1. Why this distinction matters
Physics is habitually described in juridical language. We speak of laws that are obeyed, of nature as being governed, of systems that must behave in certain ways. This idiom is so entrenched that it often goes unnoticed — and with it, a powerful metaphysical presupposition.
The presupposition is simple: that physical laws are commands issued to the world, and that phenomena occur because those commands are followed.
From the perspective developed in the previous two posts, this way of speaking is not merely metaphorical. It is actively misleading.
2. The law-as-command picture
On the law-as-command picture:
laws exist independently of particular phenomena
they determine how systems must behave
deviations are either impossible or treated as failures of compliance
This picture encourages a familiar metaphysics: laws as external governors, nature as a rule-following subject, and explanation as the tracing of obedience back to first principles.

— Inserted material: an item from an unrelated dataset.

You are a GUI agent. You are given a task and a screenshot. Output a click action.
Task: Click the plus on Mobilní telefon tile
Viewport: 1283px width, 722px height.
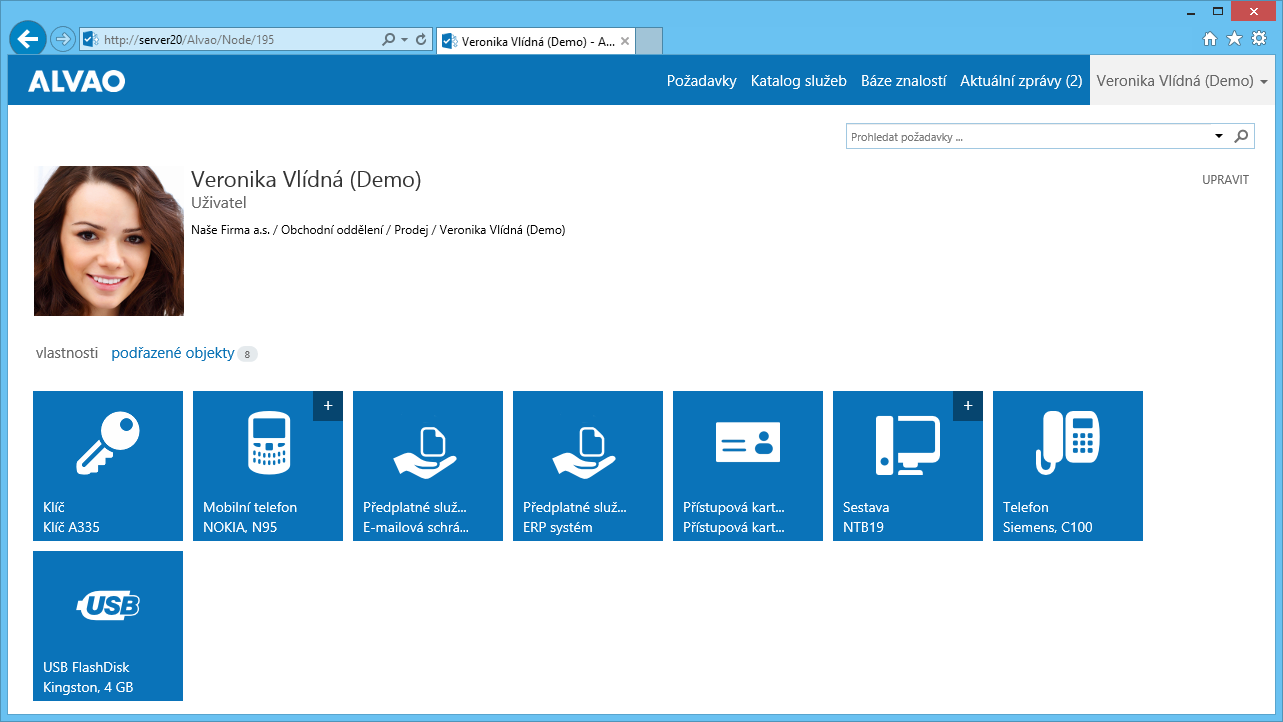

Even when physicists reject this picture explicitly, it often survives implicitly in how results are framed — especially when invariants are described as deep features “written into the fabric of reality”.
3. Invariants are not instructions
Relational ontology invites a different starting point. Systems are not passive recipients of laws; they are structured potentials. Phenomena are not produced by obedience; they are instantiations under particular cuts.
Within this frame, invariants such as c do not instruct systems how to behave. They constrain the space of coherent description. They mark what must remain fixed if multiple perspectives are to be treated as perspectives on the same system.
An invariant does not say what happens. It says what cannot vary without the system dissolving into incoherence.
4. Constraint without governance
This is a subtle but decisive shift.
A command requires:
an issuer
a subject
a notion of compliance
A constraint requires none of these. It is internal rather than external. It does not act on phenomena; it conditions the intelligibility of phenomena.
To say that no signal can propagate faster than c is not to say that the universe enforces a speed limit. It is to say that descriptions violating this constraint cannot be integrated into a single coherent spacetime system.
Nothing is stopped. Something is rendered indescribable within that system.
5. Laws as summaries of stable constraints
From this perspective, what we call physical laws are best understood as compressed descriptions of stable constraints within particular theoretical systems.
They are not causes. They do not produce events. They summarise regularities that persist because the underlying system remains intact under repeated instantiation.
When the system changes — as it did between Newtonian and relativistic mechanics — the laws change not because nature revised its commandments, but because the constraints defining intelligibility were reconfigured.
6. Why the command metaphor persists
The command metaphor survives because it flatters human intuitions:
it mirrors social order and authority
it offers explanatory closure
it promises necessity rather than contingency
But it comes at a cost. It encourages us to mistake formal success for ontological insight, and to treat mathematical invariants as metaphysical machinery.
Relational ontology does not deny the power of physics. It denies only that power requires governance.
7. Re-reading necessity
Invariants often feel necessary. From a law-as-command perspective, this necessity is read as metaphysical force. From a constraint perspective, it is read as structural non-negotiability.
Once a system is defined, certain relations cannot be altered without destroying the system itself. That is not because the universe forbids them, but because there is no longer anything left to describe.
Necessity here is internal, not imposed.
8. A final cut
Physical laws do not govern the world.
They do not issue commands, enforce obedience, or compel behaviour. They articulate the constraints under which a particular system of meaning remains coherent across perspectives.
To mistake constraint for command is to reintroduce metaphysics where only structure is required.
And once that mistake is released, the world does not become less intelligible — only less mythologised.